Reproduce the news article on Healdsburg's medical marijuana rules verbatim, from "The Planning Commission" up to and including "and gang element.".

Text passage:

━━━━━━━━

Healdsburg soon could become the second city in Sonoma County to set rules for growing medical marijuana.
Under regulations proposed by Police Chief Kevin Burke, patients could grow up to 12 mature plants and 24 immature ones — twice what state law allows.
But the garden would have to be indoors to deter the possibility of rip-offs, and contain the potent odor of the flowering plants, which can resemble that of a skunk.
“Any growing outside creates difficulties,” Burke said in an interview. He said the smell makes living next to it difficult and “outdoor grows are vulnerable to theft from people of all ages, including minors.”
The Planning Commission last week unanimously recommended the City Council approve the new guidelines, which also would limit cultivation near schools, churches, hospitals, parks, child care and youth centers.
The City Council is scheduled to consider the topic at its June 3 meeting.
So far, it has not been controversial, said Planning Director Barbara Nelson.
A spokesperson for Sonoma Alliance for Medical Marijuana on Friday said the ordinance sounds reasonable, although she had qualms about restricting cultivation to indoors.
“My only caveat of concern is we are putting more of a carbon footprint out there with indoor growth and it's not technically a green operation,” said SAMM spokesperson Mary Pat Jacobs.
But in general she said regulation is a good thing, in order to control the criminal and gang element.
“Patients will not be safe and their medicine will not be affordable until there's regulation for all responsible adults,” she said.
Like most cities in Sonoma County — other than Santa Rosa, Sebastopol and Cotati — Healdsburg bans marijuana dispensaries.
The impetus for a Healdsburg ordinance regulating cultivation comes from periodic complaints to the police and planning departments about pot plants, Burke said.

━━━━━━━━

Recorded data
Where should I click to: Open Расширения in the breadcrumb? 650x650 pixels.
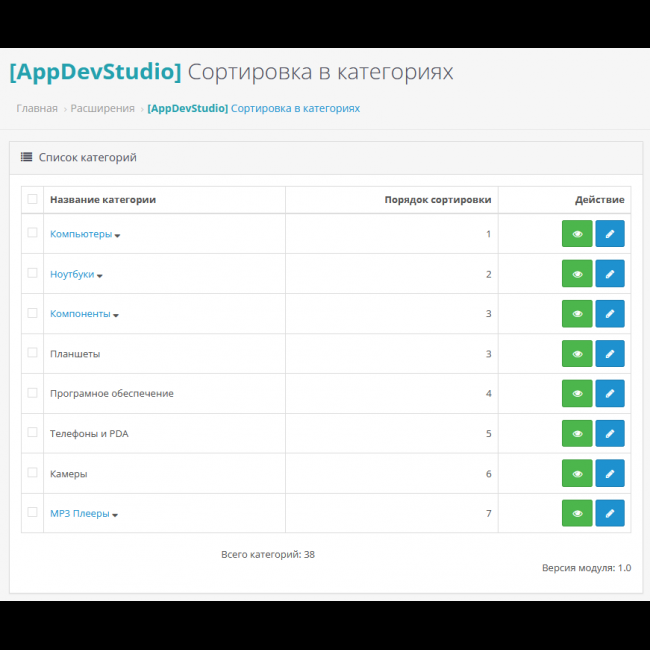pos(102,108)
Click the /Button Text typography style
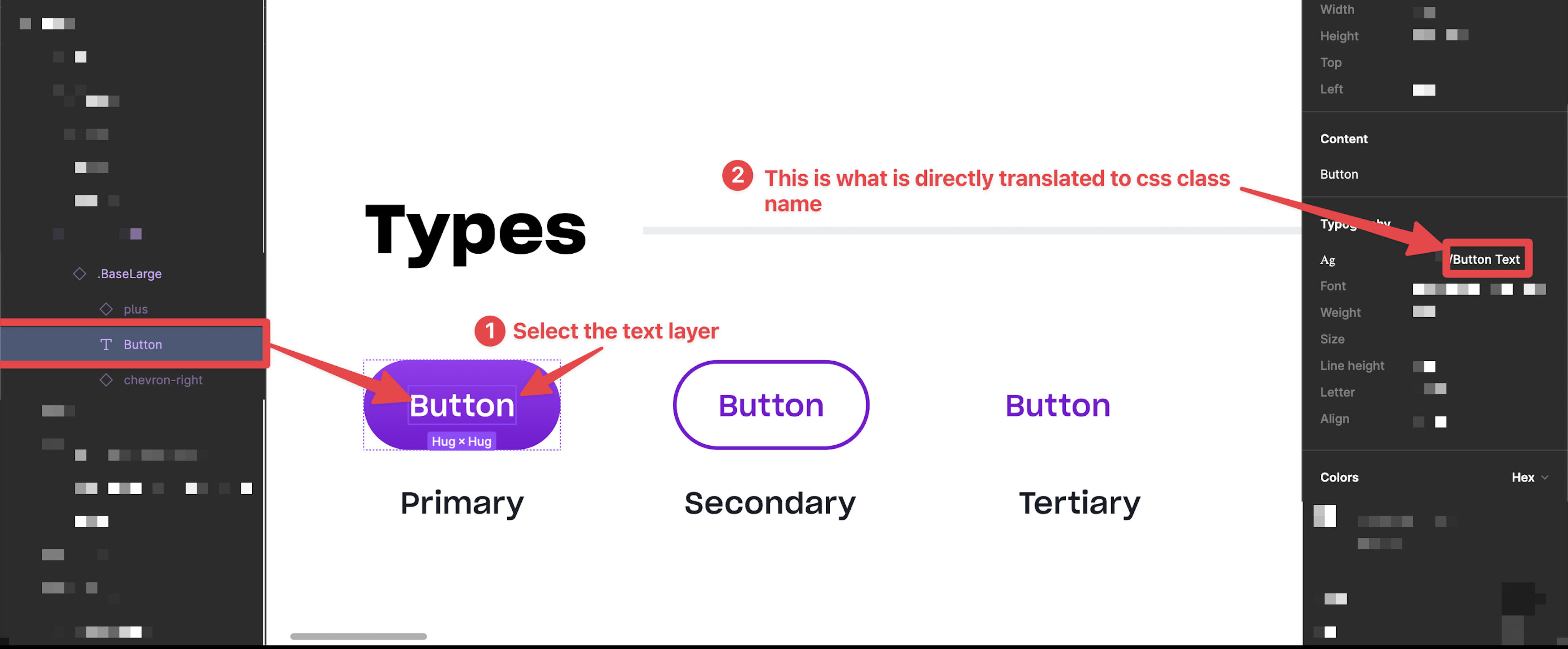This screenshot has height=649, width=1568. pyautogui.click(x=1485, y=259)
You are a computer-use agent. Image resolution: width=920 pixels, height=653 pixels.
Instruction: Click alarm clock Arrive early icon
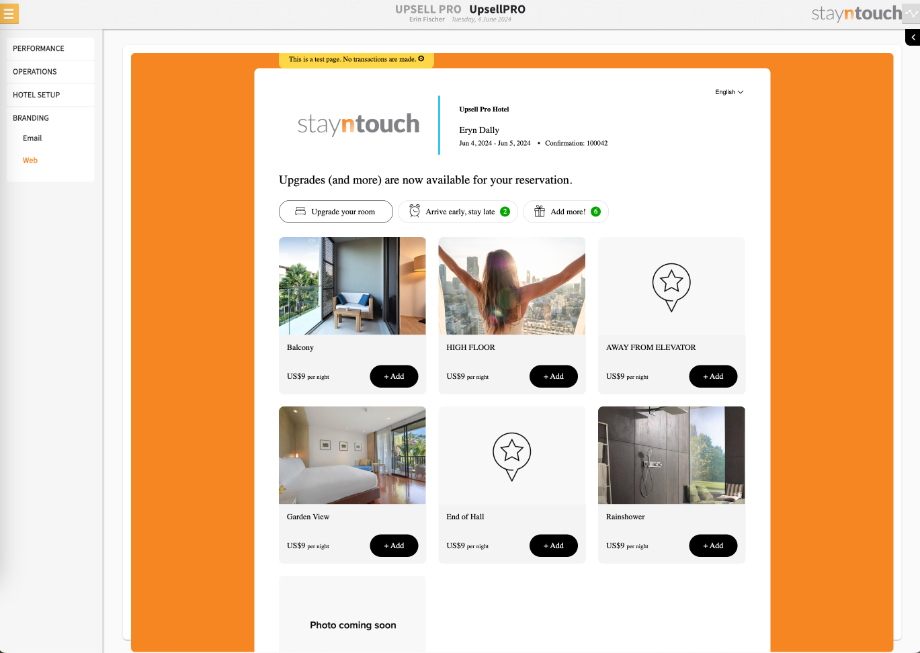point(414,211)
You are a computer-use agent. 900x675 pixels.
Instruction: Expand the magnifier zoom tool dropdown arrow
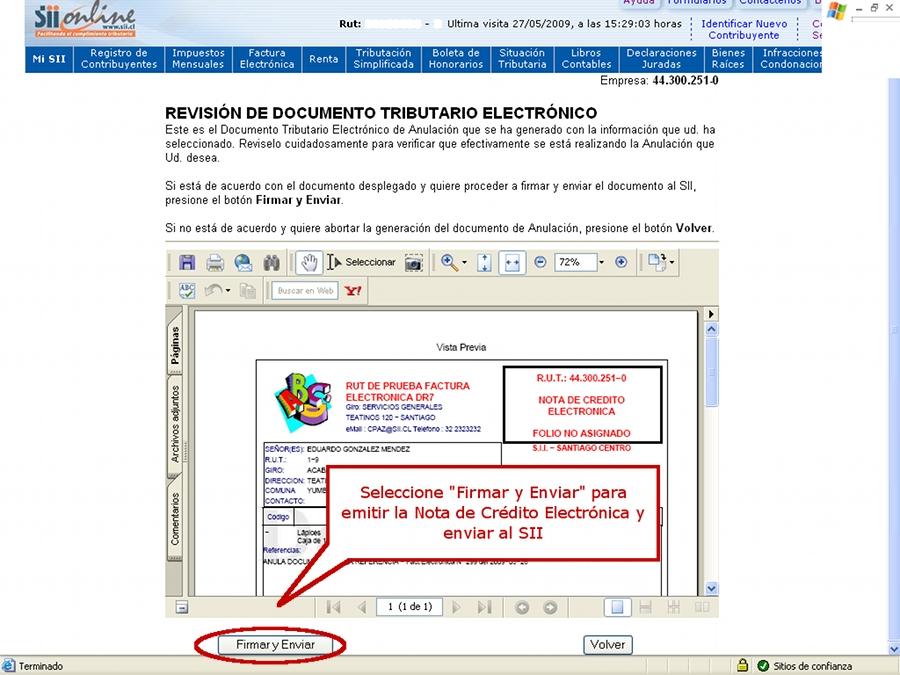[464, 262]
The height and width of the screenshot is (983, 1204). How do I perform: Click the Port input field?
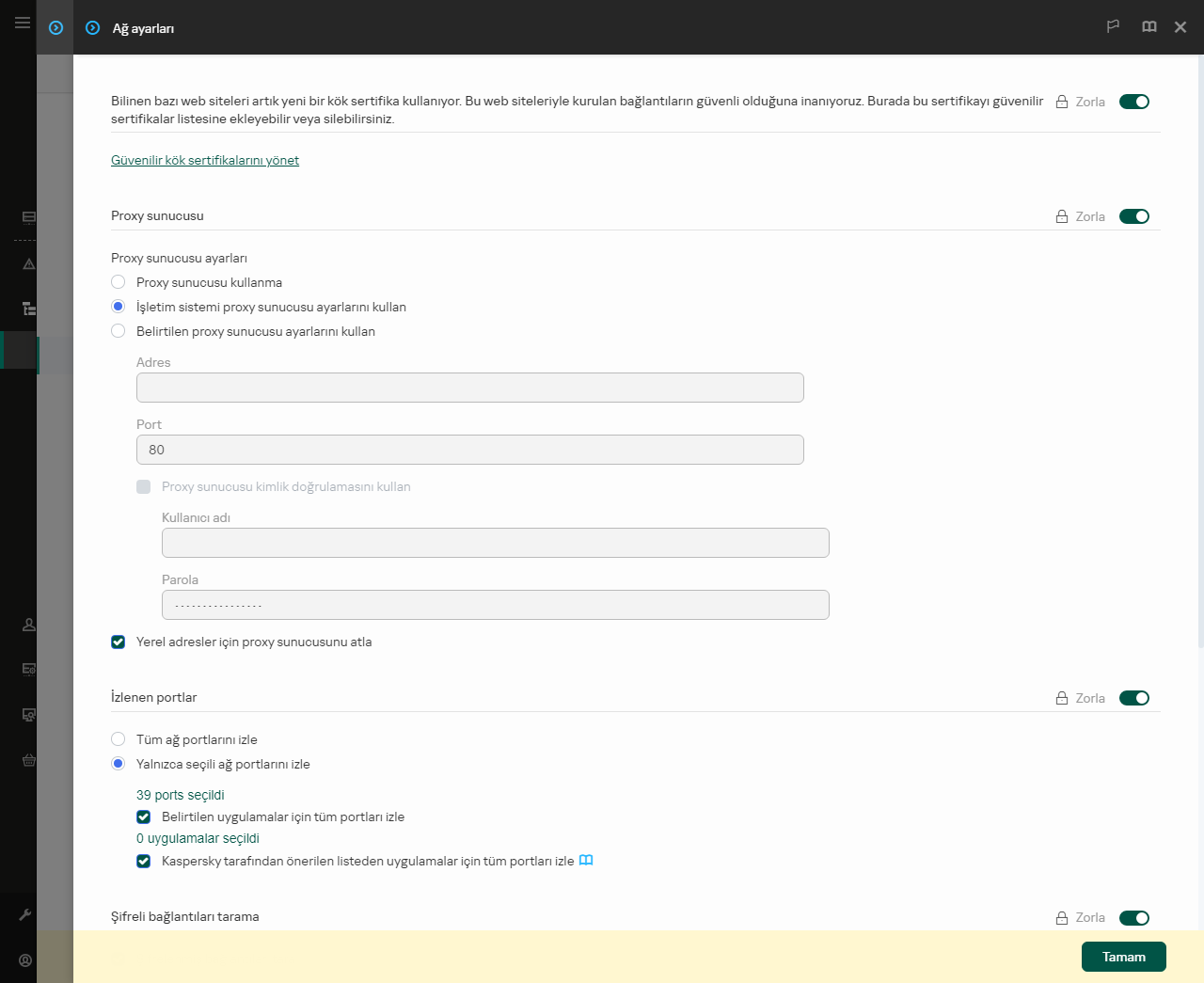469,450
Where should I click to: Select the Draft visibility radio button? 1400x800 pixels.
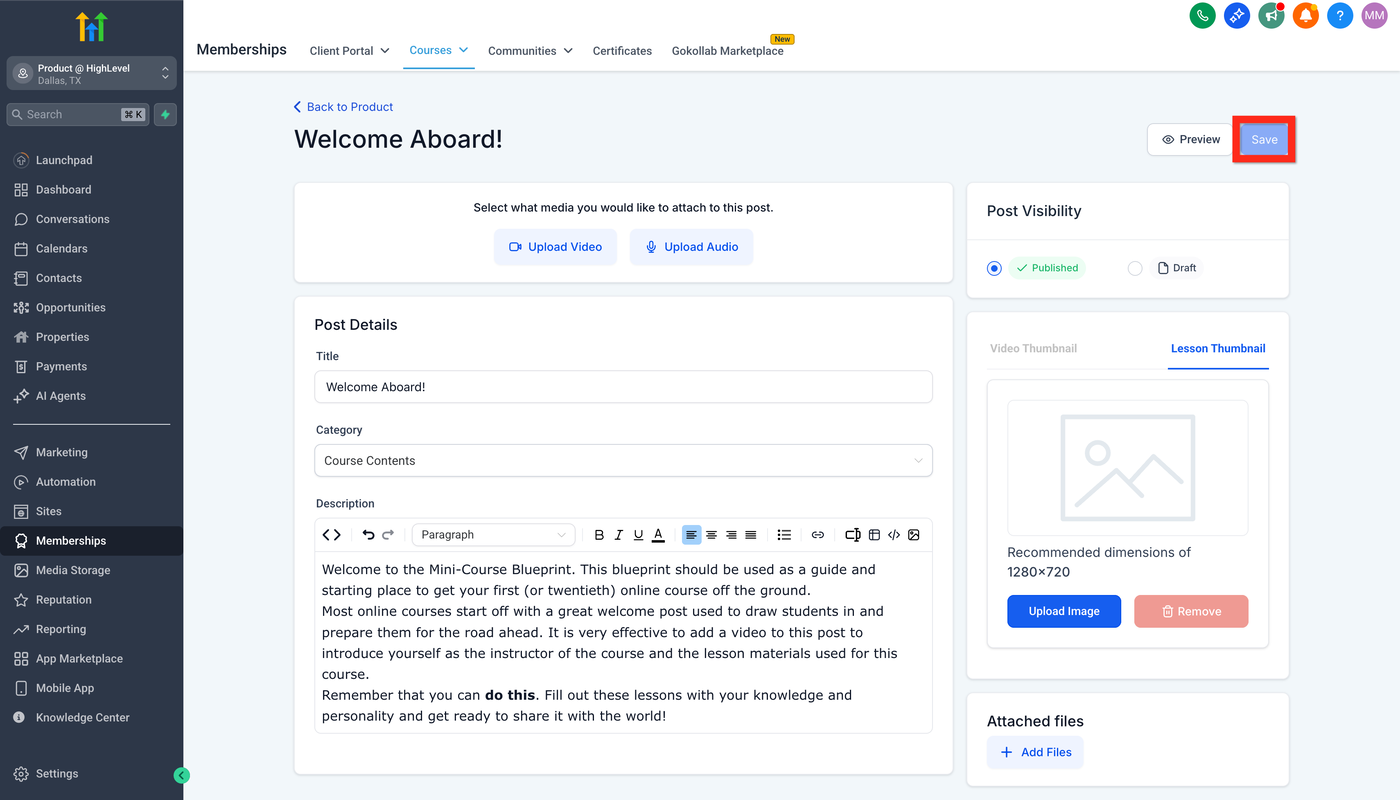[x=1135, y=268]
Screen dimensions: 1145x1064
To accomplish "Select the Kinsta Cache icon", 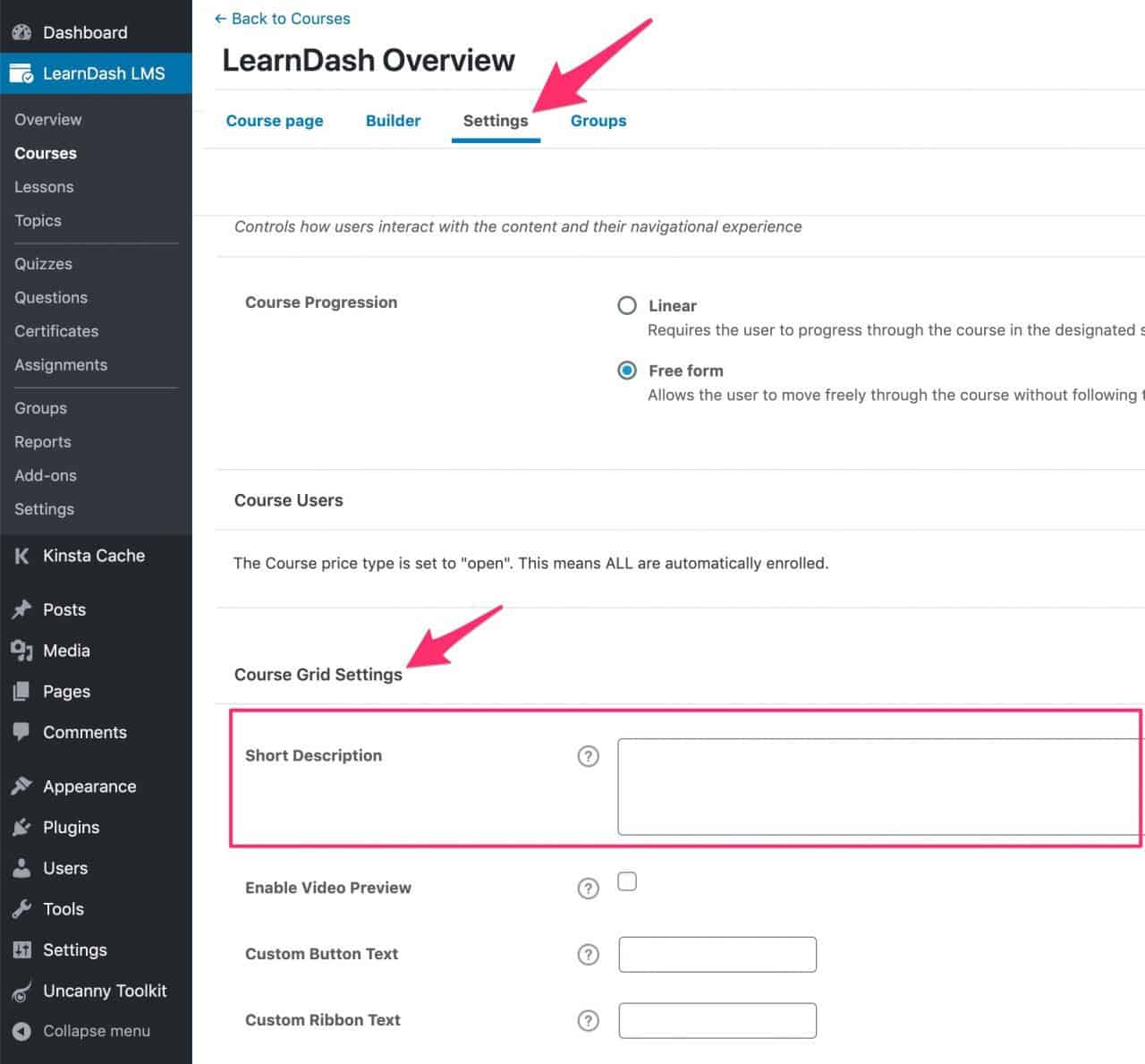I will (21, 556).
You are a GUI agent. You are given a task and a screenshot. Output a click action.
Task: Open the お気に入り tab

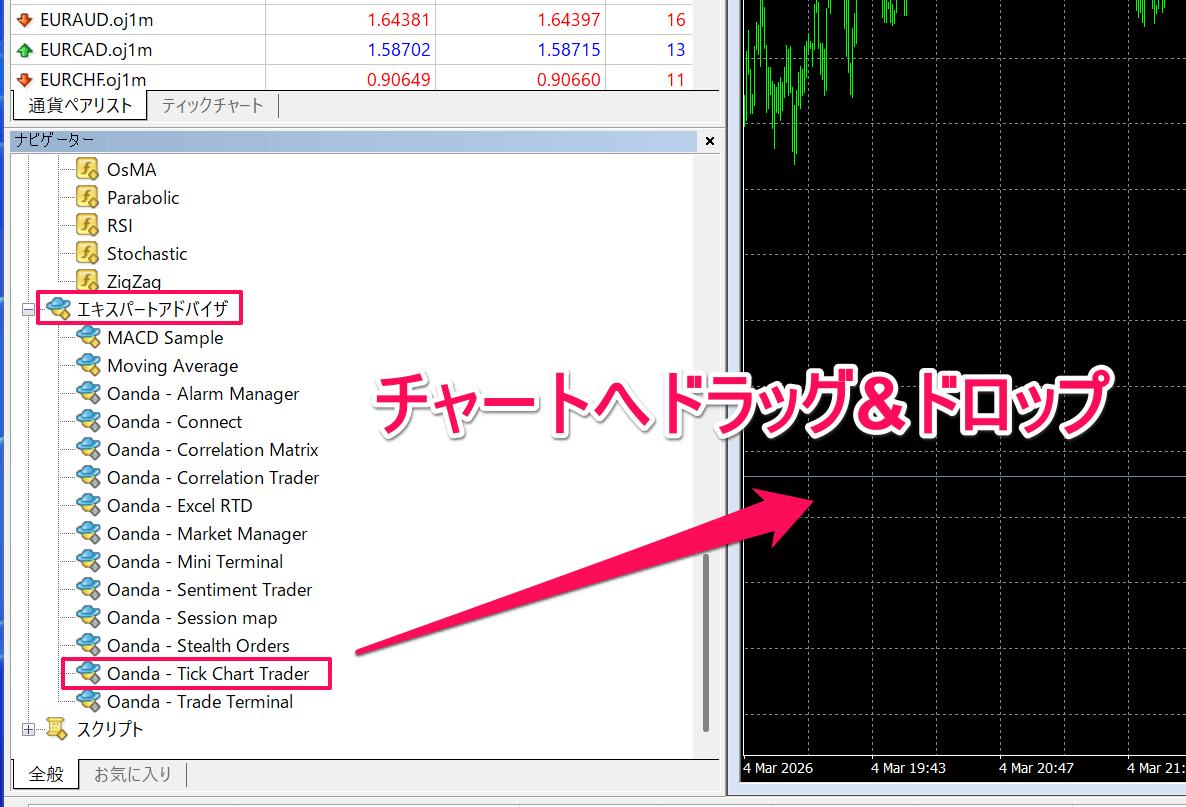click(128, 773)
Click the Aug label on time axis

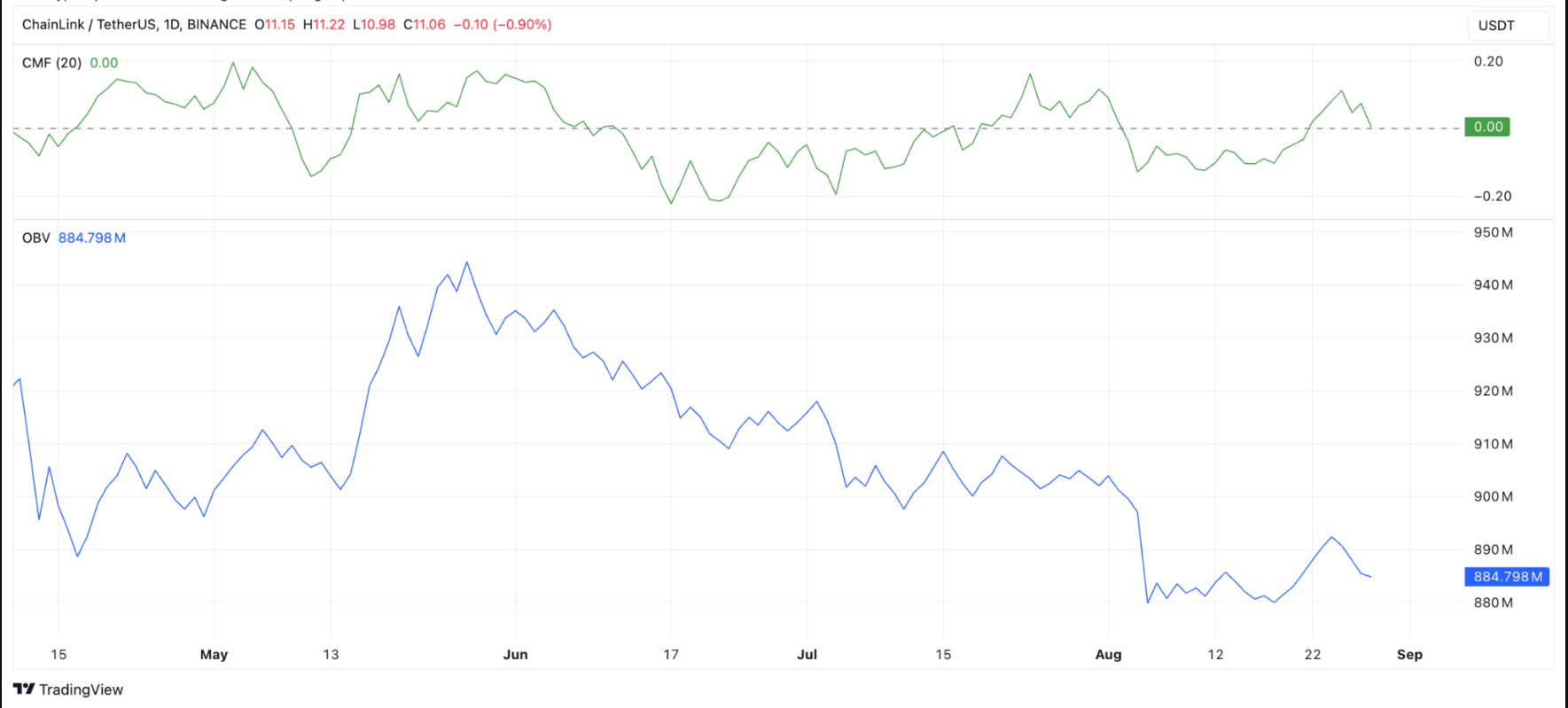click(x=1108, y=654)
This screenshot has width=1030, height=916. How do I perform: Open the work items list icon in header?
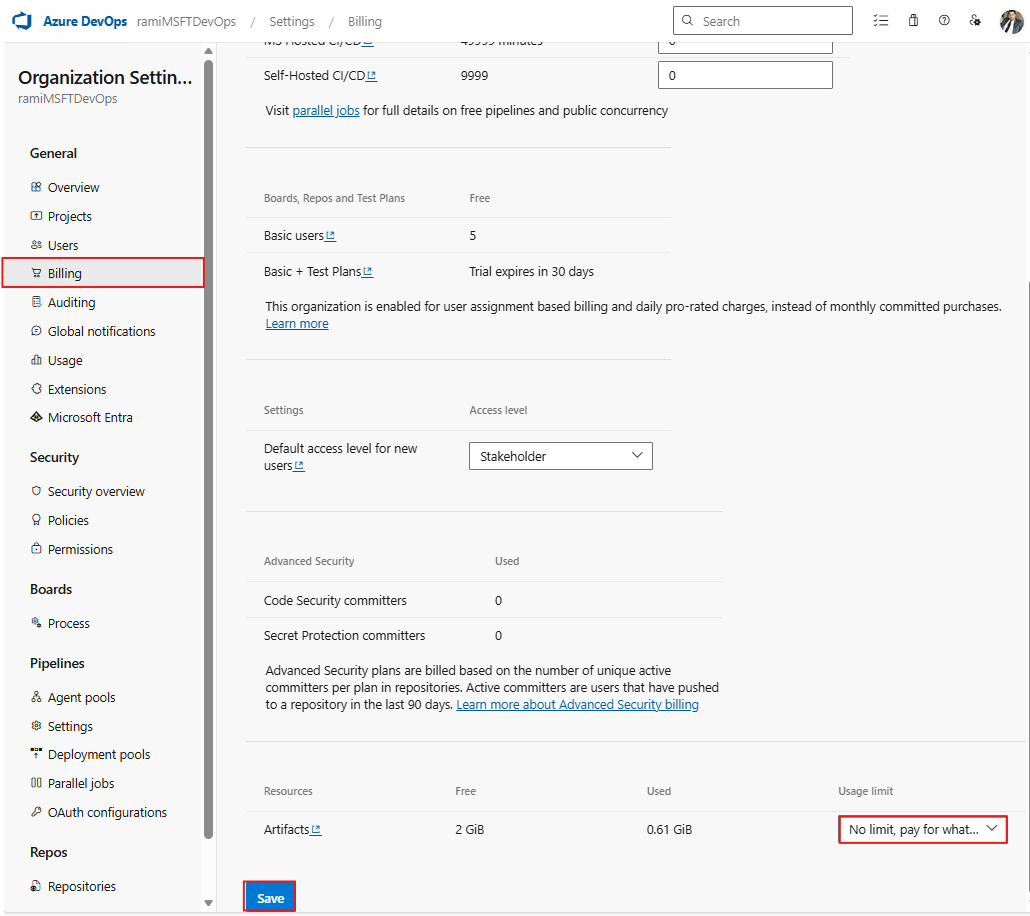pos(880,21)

━━━━━━━━

Written answer:
The Planning Commission last week unanimously recommended the City Council approve the new guidelines, which also would limit cultivation near schools, churches, hospitals, parks, child care and youth centers.
The City Council is scheduled to consider the topic at its June 3 meeting.
So far, it has not been controversial, said Planning Director Barbara Nelson.
A spokesperson for Sonoma Alliance for Medical Marijuana on Friday said the ordinance sounds reasonable, although she had qualms about restricting cultivation to indoors.
“My only caveat of concern is we are putting more of a carbon footprint out there with indoor growth and it's not technically a green operation,” said SAMM spokesperson Mary Pat Jacobs.
But in general she said regulation is a good thing, in order to control the criminal and gang element.